27. A semiconductor array assembly as set forth in claim 21, wherein said at least one collection device comprises at least one glass tank disposed in face-to-face relation with said plurality of photoconductive semiconductor elements.
28. A semiconductor array assembly as set forth in claim 27, wherein said at least one glass tank comprises a plurality of surfaces treated to internally reflect photonic energy.
29. A semiconductor array assembly as set forth in claim 27, wherein said glass tank is optically interconnected to an internal photonic energy source supportably mounted to said spacecraft, wherein said internal photonic energy source provides photonic energy for activating said antenna array.
30. A semiconductor array assembly as set forth in claim 29, wherein said activation means comprises a plurality of glass tanks disposed in one-to-one, direct contact relation to said plurality of photoconductive semiconductor elements.
Description
FIELD OF THE INVENTION

The present invention relates to spacecraft subsystems for communications and power generation, and more particularly, to an assembly combining an array of photonically-activatable semiconductor antenna elements with an array of solar energy collection elements and a method of operating an optically activatable semiconductor antenna array.

BACKGROUND OF THE INVENTION

Spacecraft, such as satellites orbiting the earth, are comprised of several sub-systems. Such sub-systems may include assemblies for generating power and assemblies for communicating with ground stations and/or other spacecraft.

Spacecraft power generating sub-systems typically include one or more solar panels. For example, solar panels may be deployed on opposing sides of the main body of a spacecraft. The solar panels include photovoltaic elements that convert photonic energy (e.g. solar radiation) incident thereon to electrical energy. Electrical lines may connect the photovoltaic elements of the solar panels to other parts of the power generating sub-system, such as one or more storage batteries within the main body of the spacecraft. A portion of the electrical energy generated by the solar panels while they are exposed to solar radiation is may be stored in the batteries for later use in operating the spacecraft during times when there is not sufficient solar radiation incident on the panels for generating the electrical energy needed to operate the spacecraft.

Communications sub-systems typically include one or more antenna arrays each having a plurality of metallic antenna elements (e.g. Cu) for transmitting and/or receiving electromagnetic signals, such as radio frequency signals. These antenna arrays are typically connected by electromagnetic signal feed lines to a transmission/reception unit that is located within the main body of a spacecraft. Utilizing power from the power generating sub-system, the transmission/reception unit processes electromagnetic signals by the antenna elements and generates electromagnetic signals that are fed to the antenna elements for transmission. Given the metallic nature of the antenna array elements, known communications subsystems are often readily detectable during both periods of use and non-use.

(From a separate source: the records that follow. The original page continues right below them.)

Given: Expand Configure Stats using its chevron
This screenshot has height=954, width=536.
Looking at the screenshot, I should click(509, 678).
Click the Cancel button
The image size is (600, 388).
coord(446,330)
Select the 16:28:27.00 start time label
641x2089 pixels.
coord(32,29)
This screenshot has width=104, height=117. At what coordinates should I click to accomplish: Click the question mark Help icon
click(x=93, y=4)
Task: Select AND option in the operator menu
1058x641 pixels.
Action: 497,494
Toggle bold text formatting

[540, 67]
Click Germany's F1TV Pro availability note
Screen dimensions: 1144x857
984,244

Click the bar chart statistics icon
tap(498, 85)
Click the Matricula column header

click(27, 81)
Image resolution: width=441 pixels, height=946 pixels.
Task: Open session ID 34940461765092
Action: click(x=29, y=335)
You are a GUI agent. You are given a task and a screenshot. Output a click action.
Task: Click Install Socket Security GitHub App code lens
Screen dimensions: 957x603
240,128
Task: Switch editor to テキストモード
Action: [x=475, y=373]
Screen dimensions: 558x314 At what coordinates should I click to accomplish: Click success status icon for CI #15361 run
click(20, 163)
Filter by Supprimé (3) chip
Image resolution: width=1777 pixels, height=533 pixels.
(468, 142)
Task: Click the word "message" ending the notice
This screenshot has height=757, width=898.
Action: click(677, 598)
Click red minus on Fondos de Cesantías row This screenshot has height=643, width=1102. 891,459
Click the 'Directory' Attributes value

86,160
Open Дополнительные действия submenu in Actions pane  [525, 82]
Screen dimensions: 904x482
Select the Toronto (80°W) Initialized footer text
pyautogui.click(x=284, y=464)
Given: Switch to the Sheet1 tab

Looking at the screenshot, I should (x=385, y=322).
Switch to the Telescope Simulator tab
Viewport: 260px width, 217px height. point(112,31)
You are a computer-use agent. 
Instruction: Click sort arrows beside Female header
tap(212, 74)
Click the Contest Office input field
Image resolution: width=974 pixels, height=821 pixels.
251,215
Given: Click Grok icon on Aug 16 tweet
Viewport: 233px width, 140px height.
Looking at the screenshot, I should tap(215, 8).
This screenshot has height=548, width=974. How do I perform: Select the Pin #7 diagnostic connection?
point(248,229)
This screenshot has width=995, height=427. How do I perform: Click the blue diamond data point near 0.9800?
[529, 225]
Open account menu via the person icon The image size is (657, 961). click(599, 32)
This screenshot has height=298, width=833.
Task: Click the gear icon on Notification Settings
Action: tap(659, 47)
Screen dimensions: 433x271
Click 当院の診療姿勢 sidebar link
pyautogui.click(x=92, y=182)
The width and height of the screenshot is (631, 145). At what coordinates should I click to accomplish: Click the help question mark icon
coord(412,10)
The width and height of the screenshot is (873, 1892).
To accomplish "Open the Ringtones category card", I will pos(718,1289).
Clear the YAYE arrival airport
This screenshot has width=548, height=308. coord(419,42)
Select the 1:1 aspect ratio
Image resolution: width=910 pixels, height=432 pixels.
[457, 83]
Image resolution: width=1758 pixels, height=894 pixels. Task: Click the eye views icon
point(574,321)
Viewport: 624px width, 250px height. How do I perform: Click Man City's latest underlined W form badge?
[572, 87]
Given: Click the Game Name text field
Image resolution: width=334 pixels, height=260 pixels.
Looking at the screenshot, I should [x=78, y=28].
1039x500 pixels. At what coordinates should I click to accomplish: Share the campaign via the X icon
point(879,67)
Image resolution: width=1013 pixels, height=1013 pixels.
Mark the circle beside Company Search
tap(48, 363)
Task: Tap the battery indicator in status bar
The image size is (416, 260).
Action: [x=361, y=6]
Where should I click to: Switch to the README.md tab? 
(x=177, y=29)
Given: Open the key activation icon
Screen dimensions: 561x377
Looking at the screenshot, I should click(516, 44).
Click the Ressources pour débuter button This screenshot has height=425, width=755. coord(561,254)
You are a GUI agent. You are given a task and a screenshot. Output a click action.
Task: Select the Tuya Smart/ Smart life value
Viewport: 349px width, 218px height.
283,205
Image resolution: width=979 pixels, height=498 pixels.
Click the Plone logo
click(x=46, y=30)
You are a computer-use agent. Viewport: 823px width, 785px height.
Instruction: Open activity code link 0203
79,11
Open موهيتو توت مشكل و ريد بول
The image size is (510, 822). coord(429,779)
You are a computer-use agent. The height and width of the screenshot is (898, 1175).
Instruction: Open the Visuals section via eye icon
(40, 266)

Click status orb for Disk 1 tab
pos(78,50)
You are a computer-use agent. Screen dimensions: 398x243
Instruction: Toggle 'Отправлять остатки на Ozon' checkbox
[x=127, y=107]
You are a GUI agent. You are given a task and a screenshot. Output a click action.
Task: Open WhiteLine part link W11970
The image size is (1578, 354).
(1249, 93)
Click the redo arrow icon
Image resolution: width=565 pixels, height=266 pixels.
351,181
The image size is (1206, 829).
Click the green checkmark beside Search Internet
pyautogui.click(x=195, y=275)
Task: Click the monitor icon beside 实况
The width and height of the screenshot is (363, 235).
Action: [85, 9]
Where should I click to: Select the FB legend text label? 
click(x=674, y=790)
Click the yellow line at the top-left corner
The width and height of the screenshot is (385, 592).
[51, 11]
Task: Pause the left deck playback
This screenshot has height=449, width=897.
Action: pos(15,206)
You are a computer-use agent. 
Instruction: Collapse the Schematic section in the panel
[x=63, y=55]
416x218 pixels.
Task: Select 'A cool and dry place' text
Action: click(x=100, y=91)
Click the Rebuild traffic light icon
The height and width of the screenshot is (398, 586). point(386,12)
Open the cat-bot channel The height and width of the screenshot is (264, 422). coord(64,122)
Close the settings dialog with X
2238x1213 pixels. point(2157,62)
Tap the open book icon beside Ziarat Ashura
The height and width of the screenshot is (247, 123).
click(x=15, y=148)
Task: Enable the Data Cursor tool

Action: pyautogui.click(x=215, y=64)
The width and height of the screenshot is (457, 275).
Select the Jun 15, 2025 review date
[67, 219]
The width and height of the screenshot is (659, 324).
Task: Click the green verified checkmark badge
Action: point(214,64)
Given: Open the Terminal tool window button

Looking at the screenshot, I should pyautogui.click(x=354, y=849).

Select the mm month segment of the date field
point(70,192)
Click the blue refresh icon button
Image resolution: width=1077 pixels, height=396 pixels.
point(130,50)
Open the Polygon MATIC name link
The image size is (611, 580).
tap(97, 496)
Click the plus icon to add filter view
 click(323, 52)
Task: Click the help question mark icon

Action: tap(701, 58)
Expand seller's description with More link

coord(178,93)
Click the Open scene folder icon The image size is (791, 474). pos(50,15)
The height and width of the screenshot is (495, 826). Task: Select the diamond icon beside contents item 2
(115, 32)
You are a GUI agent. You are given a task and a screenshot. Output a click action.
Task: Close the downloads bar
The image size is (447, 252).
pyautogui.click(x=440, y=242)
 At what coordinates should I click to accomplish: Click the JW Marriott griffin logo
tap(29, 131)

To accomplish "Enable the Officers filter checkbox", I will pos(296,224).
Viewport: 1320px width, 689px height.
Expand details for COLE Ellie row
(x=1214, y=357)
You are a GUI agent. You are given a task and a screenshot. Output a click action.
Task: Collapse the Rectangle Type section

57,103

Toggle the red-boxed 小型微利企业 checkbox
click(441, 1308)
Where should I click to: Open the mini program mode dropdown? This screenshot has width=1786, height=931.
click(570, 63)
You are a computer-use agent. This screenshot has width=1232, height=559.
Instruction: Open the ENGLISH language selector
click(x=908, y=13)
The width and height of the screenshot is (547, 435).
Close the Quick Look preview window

Additionally, the solar panels of power generating sub-systems and the antenna arrays of communication sub-systems are separately constructed, supported and operated.

SUMMARY OF THE INVENTION

One object of the present invention is to provide an assembly and method which reduces the weight and/or volume of spacecraft communications and power generating sub-systems.

Another object of the present invention is to provide an assembly and method providing dual functionality with respect to electromagnetic signal transmission/reception and solar energy collection in the operation of spacecraft subsystems.

A further object of the present invention is to provide an assembly and method providing for transception of electromagnetic signals and power storage/generation by a spacecraft in a cost efficient manner with reduced part count and complexity.

Yet another aspect of the present invention is to satisfy one or more of the noted objectives in the manner that renders communication sub-system componentry less subject to detection when not in use (i.e. to yield enhanced stealth characteristics).

These and other objectives and advantages are achieved by various aspects of the present invention. According to one aspect, an inventive method is disclosed which employs photonically-activatable, semiconductor antenna assembly supportably interconnected to a spacecraft. More particularly, an array of photonically-activatable antenna elements (e.g. single crystal silicon Si or gallium arsenide GaAs elements) is interconnected to a spacecraft and positioned so as to receive photonic energy on a back side from an external radiation source (e.g. solar radiation). As photonic energy from the external source is received at the antenna assembly such energy is utilized to increase the electrical conductivity of the photoconductive semiconductor elements, thereby activating the photoconductive semiconductor elements for transmission/reception of electromagnetic signals on a front side. In the later regard, radio frequency transmission lines may be provided on the spacecraft to provide/deliver communication signals between the antenna and a signal transceiver/control system positioned on the spacecraft. By way of example, the assembly may be utilized on spacecraft in earth, wherein the assembly is positioned to receive photonic energy during a portion of the orbit from the sun to facilitate activation of the array.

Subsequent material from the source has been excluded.